When we split up finding another woman was the last thing on my mind. The thought of being with someone else just didn’t feel right. But despite not wanting to find another woman I did have pangs of worry. Would I be alone all of my life? At thirty-seven years of age who would want me? So I just locked myself in my bedroom and worked my socks off. I wrote a ton and played a ton of poker. When opportunities came along to travel the world and work at poker I took them. I did anything and everything to take my mind off my broken heart. It was something I didn’t want to accept. To accept it would mean I would have to grieve and mourn and I didn’t know how to do that.
Then out of nowhere I fell in love with the most wonderful woman. It wasn’t planned or premeditated, in fact I had never even thought about being with another woman. I am writing this for all of the people in the world who move from one relationship to another. I want to share my brief insights into how I felt and what I learned.
I fell in love far too quickly. This may seem strange because you do not choose when you fall in love, but it is the truth. I didn’t realise it at the time, but my masochistic approach to dealing with my divorce meant I had not given myself time to mourn the loss of love. It seems that when women and men split up, the woman vows to never let another man hurt her again whilst the man just runs out and finds another woman. This happens on the sub-conscious level hence my admittance that I wasn’t searching for anyone else to fill the hole left in my heart.
One of the effects of choosing to be in a relationship soon after leaving another one is something called transference. Basically, I sometime struggle to differentiate between the two relationships. Sometimes I find myself arguing with my current girlfriend, Liza, about nothing.

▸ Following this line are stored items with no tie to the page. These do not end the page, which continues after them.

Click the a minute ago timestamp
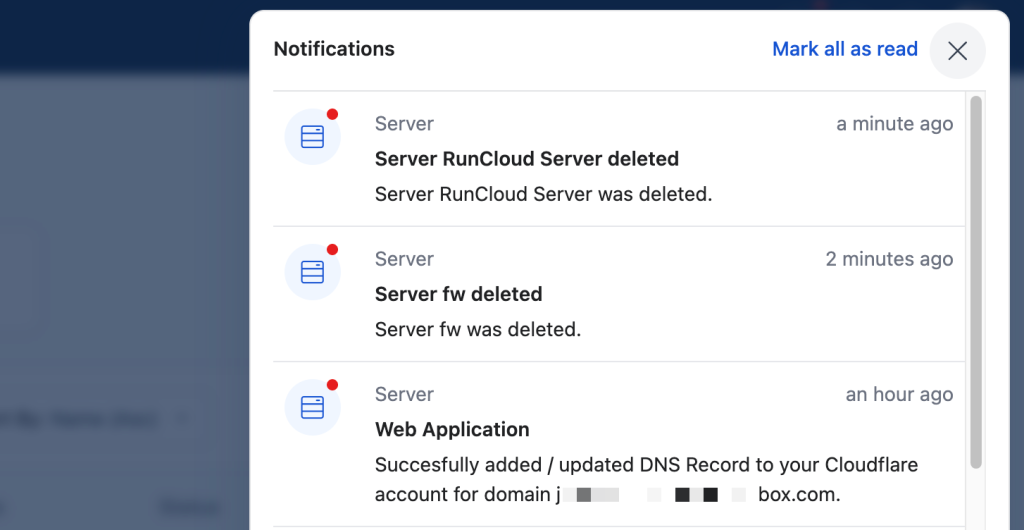The image size is (1024, 530). click(895, 123)
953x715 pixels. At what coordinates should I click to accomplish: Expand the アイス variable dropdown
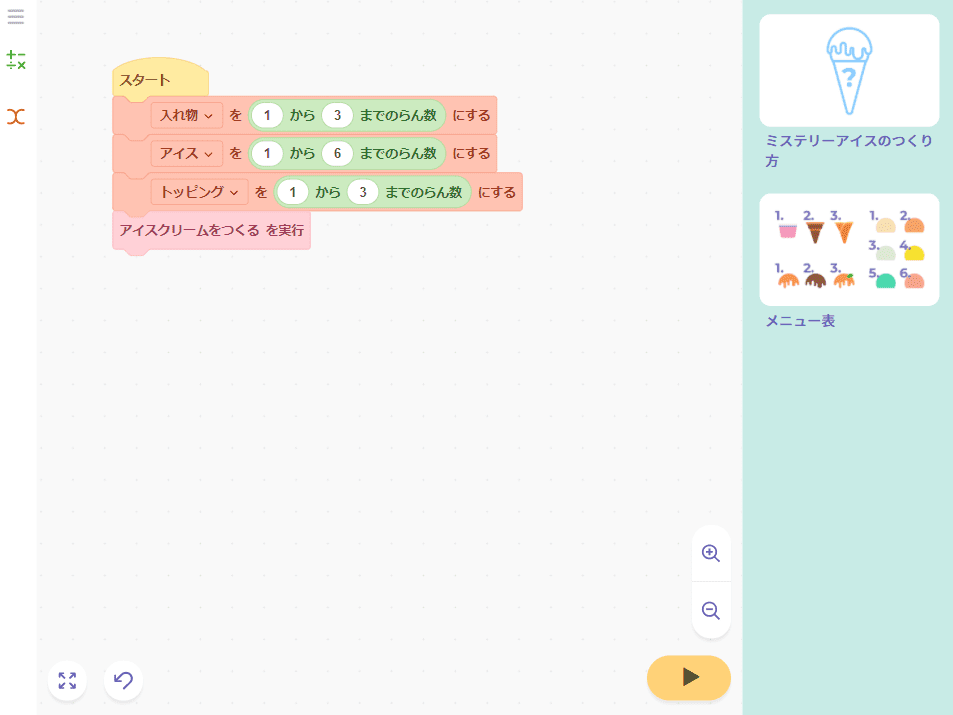pos(187,154)
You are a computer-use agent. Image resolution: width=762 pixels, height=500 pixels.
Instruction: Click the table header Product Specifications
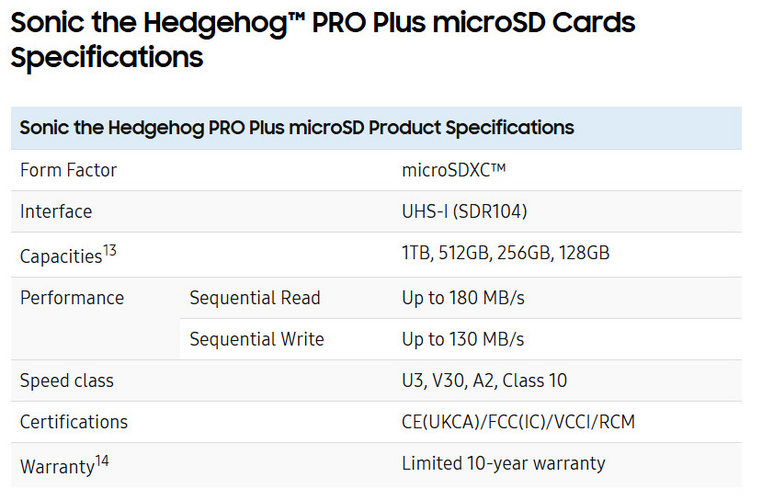[297, 128]
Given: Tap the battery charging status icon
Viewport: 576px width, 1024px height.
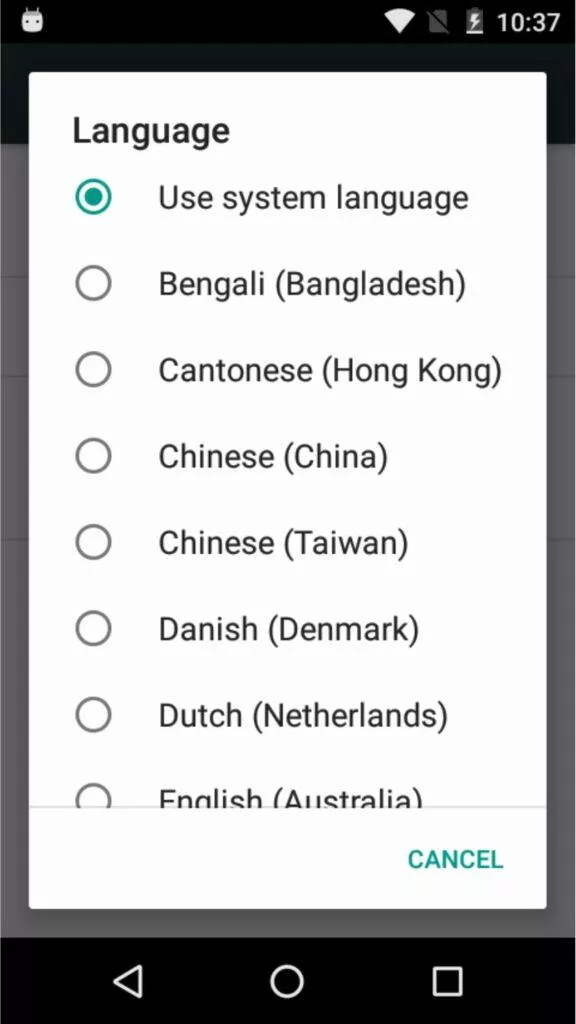Looking at the screenshot, I should click(473, 22).
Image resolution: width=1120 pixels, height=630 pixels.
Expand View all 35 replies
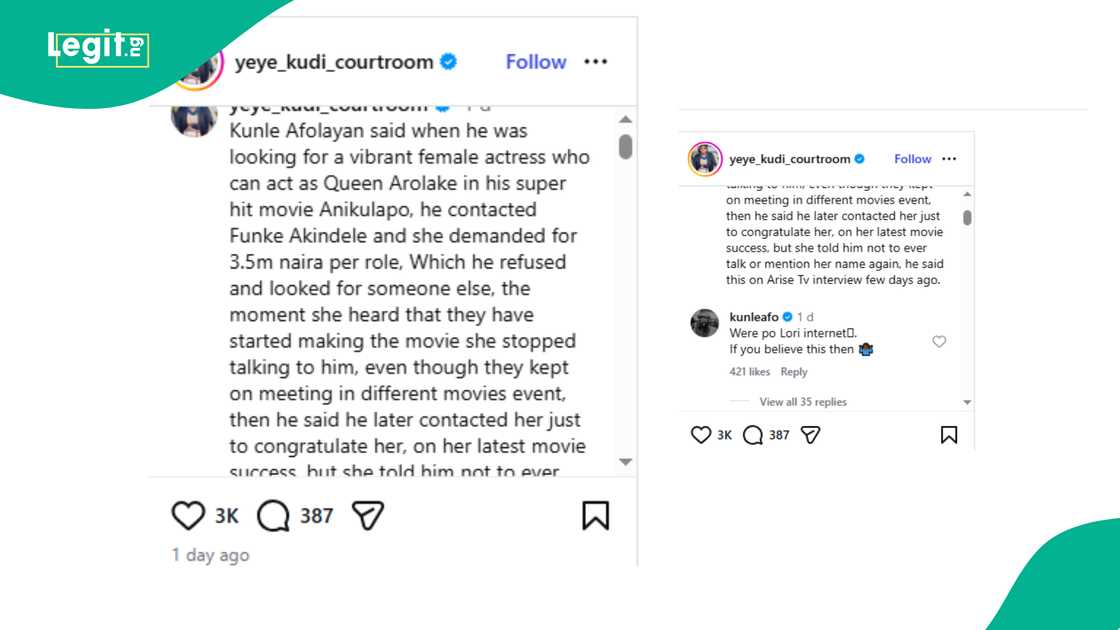800,401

This happens because of a memory from my previous relationship. This could be the way she looks, a smirk, a frown, the tone of her voice, or anything else that my memory connects with my previous relationship. This is incredibly difficult for Liza to deal with and this is why she is so special. Lesser woman than Liza would have run a mile a long time ago.

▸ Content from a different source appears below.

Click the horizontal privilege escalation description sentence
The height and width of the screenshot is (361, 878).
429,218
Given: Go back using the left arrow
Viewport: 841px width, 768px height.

Then my mind also decides to play another little trick on me. My mind will remember that I met a girl, my heart fluttered, we fell in love, we lived happily ever after, then we split and my heart was broken. Then I meet another woman, my heart flutters, we fall in love and my mind says WHOA THERE! JUST HOLD ON A MINUTE! I AM TAKING OVER THIS ONE HEART MY OLD MUCKER.
The mind will try to protect me by consistently reminding me of how love ends up with my heart being broken. It does this by creating anxiety, jealousy and insecurity. The mind get’s all nostalgic and continually reminds me how I was once in this position and it didn’t end up very well. This creates some awful behaviour on my part and this is yet another reason why Liza is so amazing. I believe that I behave in a way that reduces the likelihood that she will leave me. The way I manage this is backwards in its logic but I am displaying these traits so I believe it is true.

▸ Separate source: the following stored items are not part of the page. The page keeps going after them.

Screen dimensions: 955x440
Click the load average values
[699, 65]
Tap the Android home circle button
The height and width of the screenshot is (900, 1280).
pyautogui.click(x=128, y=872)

I sub-consciously treat Liza in such a way that I believe will make her feel reliant on me. If she is reliant on me then there is less likelihood that she will leave and therefore my heart remains unbroken. The subtle way that I manage this is through constant criticism and a lack of support. She is a very independent free spirit and I think I am trying to change that. I think I also displayed similar traits in my previous relationship but they are more intense in this one due to the loss of love created in my first.
I have managed to understand the errors of my ways due to a number of methods. Liza managed to persuade me to hire a counselor to help me manage the emotional part of going through a divorce. It was the counselor who first recognised the issues of transference. I am very reflective and always analysing my behaviour to try and rectify issues and improve constantly. I do this through reading, self analysis and writing. But lastly, I have had the support of a truly gifted, loving and understanding woman. She believes in me as I believe in her. It is this belief in our future that has enabled us to stay together when she certainly could have run. She listens to me and helps me get to the root cause of my issues. I am so grateful for her love and support. I love you Liza.
Have you moved from one relationship to another? Do you have problems making the transition? Does any of this seem familiar to you?